I could go on for a while, but I don’t want to inadvertently spread any spoilers. City on a Hill gets my highest recommendation. If you subscribe to Showtime, watch it. If you don’t subscribe to Showtime, look for a deal, get it, watch City on a Hill, then opt out if you want. That’s what we did. At least till Season 3 releases, when it’ll be time to start looking for another special.

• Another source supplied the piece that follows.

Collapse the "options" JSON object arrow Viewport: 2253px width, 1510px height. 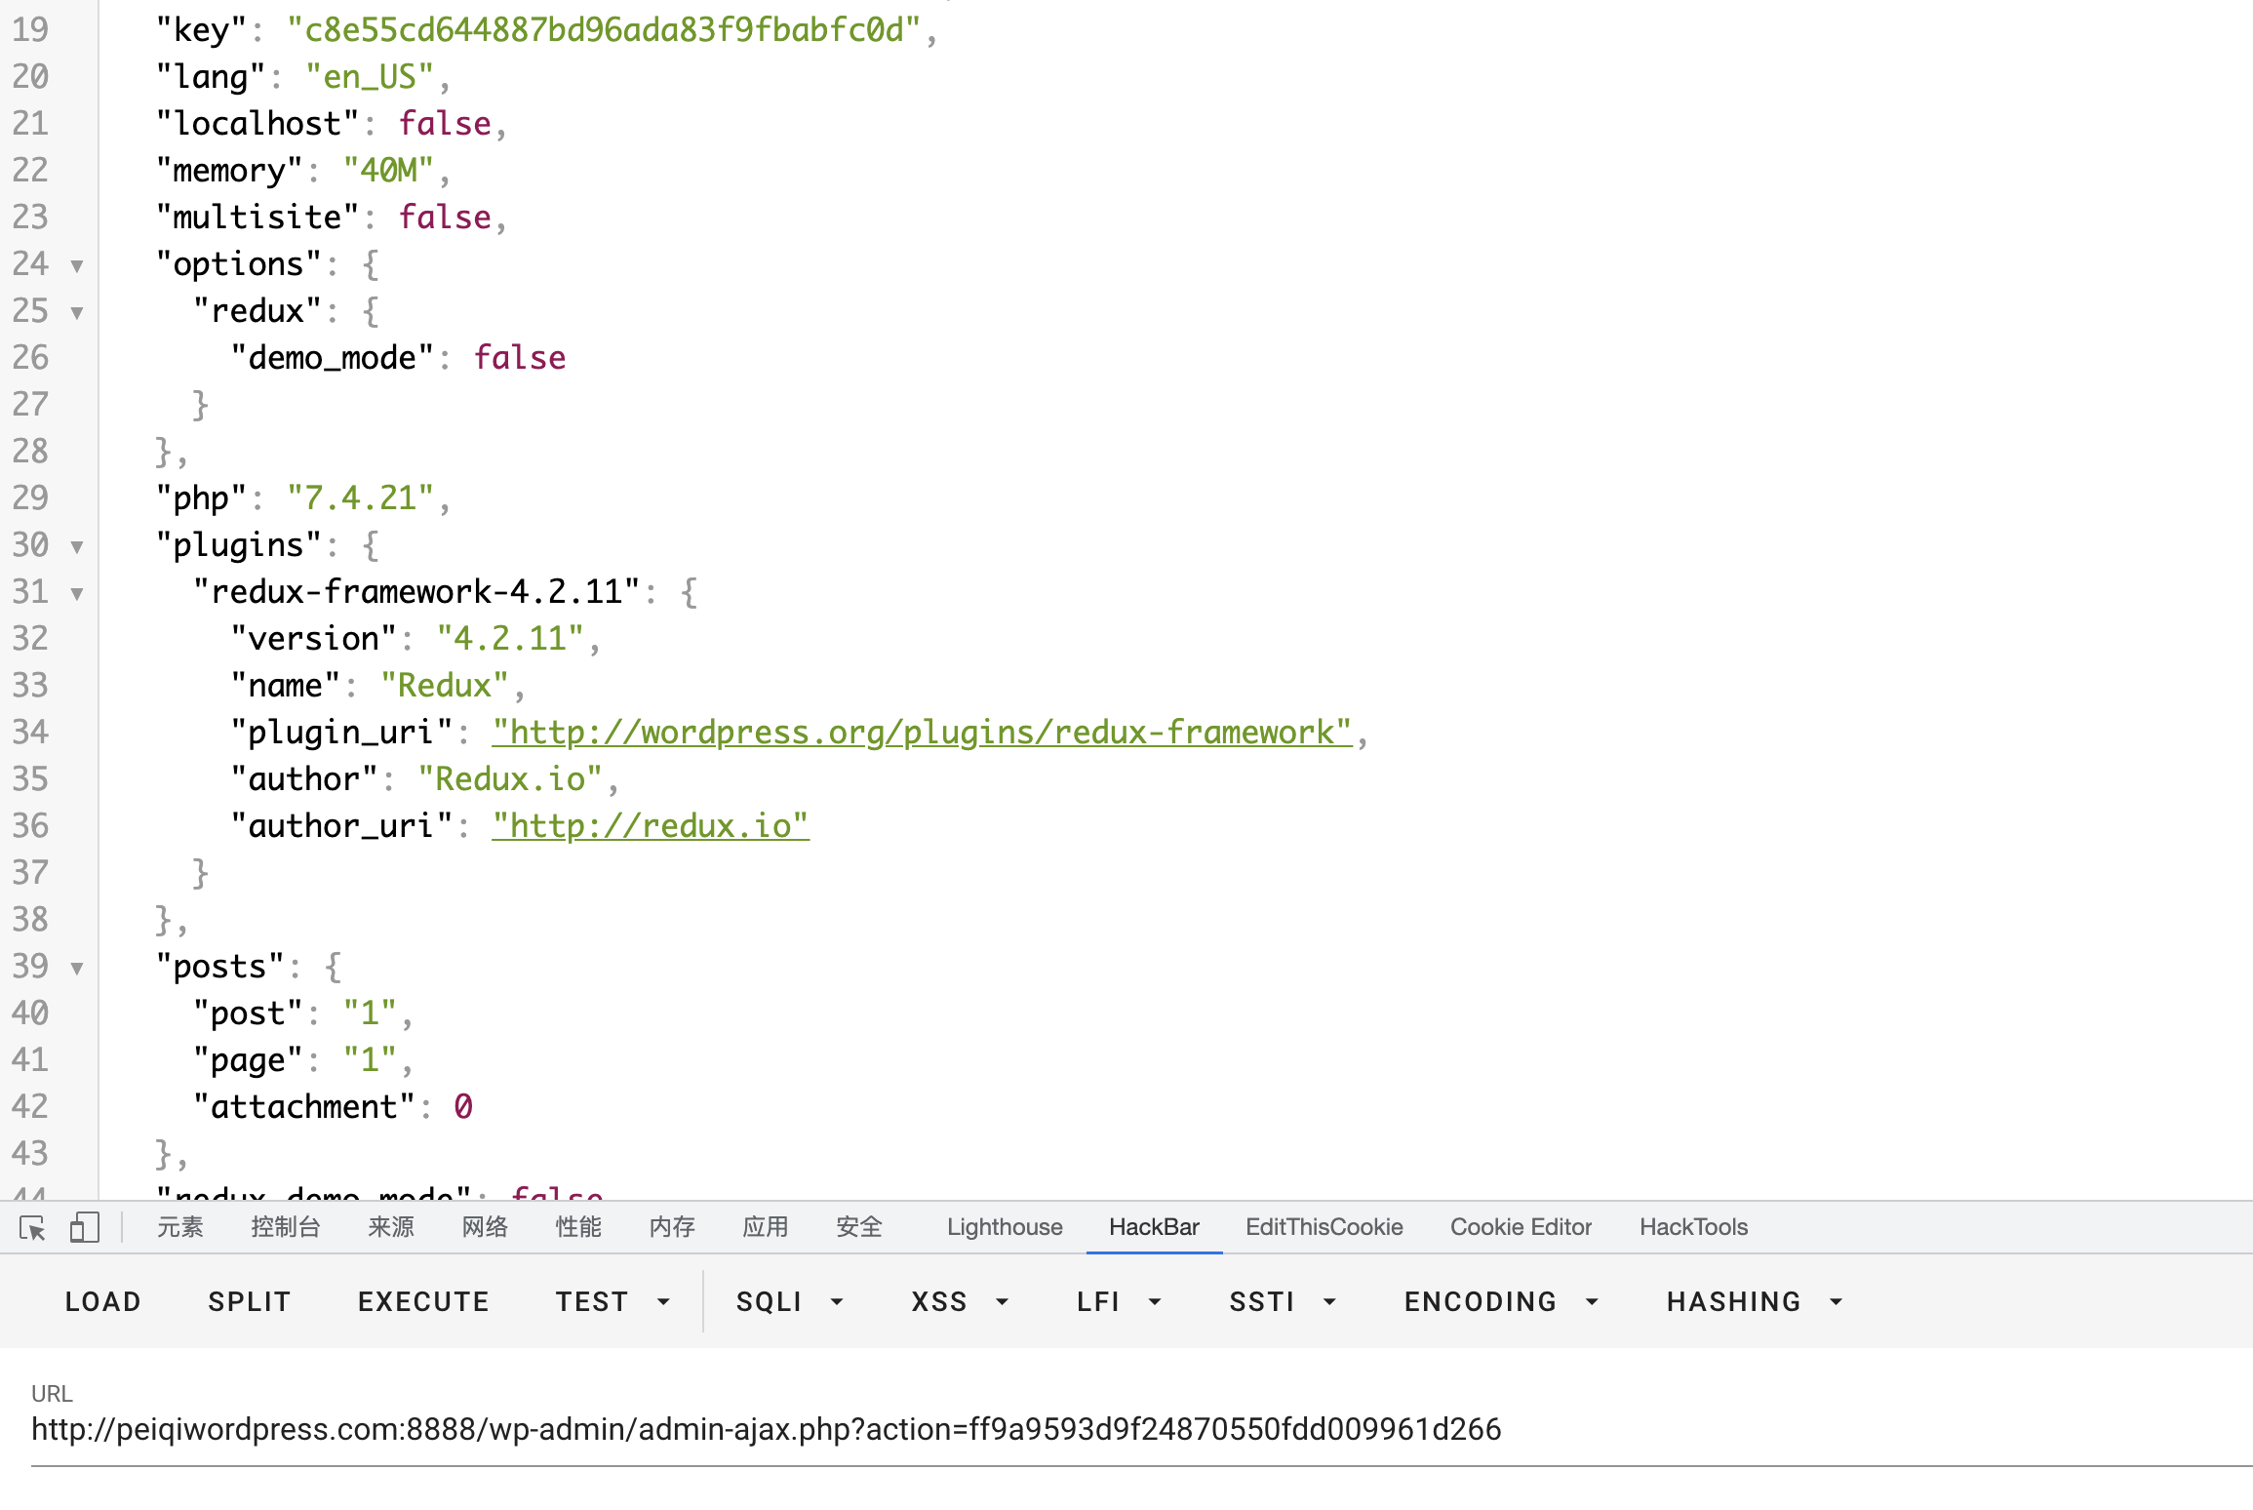pyautogui.click(x=77, y=265)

Thursday, February 3, 2022

The Problem With Writing Cops Today

 My Penns River books are police friendly. My cops aren’t perfect, but they’re basically decent, well-intentioned people, just like all of the cops I know. Alas, it is impossible to pay attention in today’s society and assume all cops are like this. Some days it’s hard to assume even most cops are. I’m not talking about corruption per se, though it figures in. I’m talking about an increased tendency to see interactions with civilians as “us versus them” situations. We are not, and should not be, antagonistic forces. Both civilians and cops are safer if both sides cooperate, but it takes both sides giving a little.

 

Some of the problem comes from the growing mantra among police departments that their primary job is to go home safely. Let there be no misunderstanding: I want all cops to go home safely every night, but that’s not what we pay them for. They have sworn oaths to keep protect those of us not entitled to use lethal force, and that involves some risk to them. Sometimes great risk. When I hear of a cop – or, more likely, a union official - say their job is to go home in one piece, my first thought is “This guy’s in the wrong line of work. Is Paul Blart’s job open?”

 

Since I brought up police unions, they worry me more than individual cops. To pick a current controversy, many police unions around the country are protesting vaccination and mask mandates, often claiming these rules violate the officers’ “bodily autonomy.” Pardon me for snark, but I’ve yet to hear a word about bodily autonomy from a police union after a cop shoots someone, or beats them senseless. They took oaths and signed contracts to work for whichever government they work for. They need to be bound by the same rules as everyone else.

 

Standing by everything I said above doesn’t mean I have a millisecond’s time for any “defund the police” bullshit, and that’s exactly what it is: bullshit. We need to move the funding around to enhance training, counseling, and understanding how PTSD affects officers on the job. We also need ways to weed out those who lack the disposition to be cops while encouraging the recruitment of people who would be good at it. Just because I said above that going home safely shouldn’t be the only priority doesn’t mean I don’t advocate going to great lengths to ensure everyone, cop and civilian alike, arrives home in the same condition they left in.

 

Why am I posting this in a blog dedicated to writing? I have become uncomfortable with how I depict my cops. I don’t feel I provide a nuanced enough picture, which isn’t fair to anyone. Good cops should stand out, and they don’t if everyone is a straight up “good cop.” Hell, definitions of what makes a good cop differ. In the outstanding documentary The Seven-Five, I learned there was a time (maybe even still is) when for an NYPD officer to refer to another as a “good cop” meant he wouldn’t say anything about improper conduct.

 

That’s also bullshit, and it has to stop. My personal issue is that, in my universe, it doesn’t exist. I need to find a way to be fair without whitewashing things – which I may have done in the past - or throwing everyone under the bus. It’s a balancing act, but if I pull it off, the books will be better for it.

 

Don’t be surprised to see more on this topic down the road.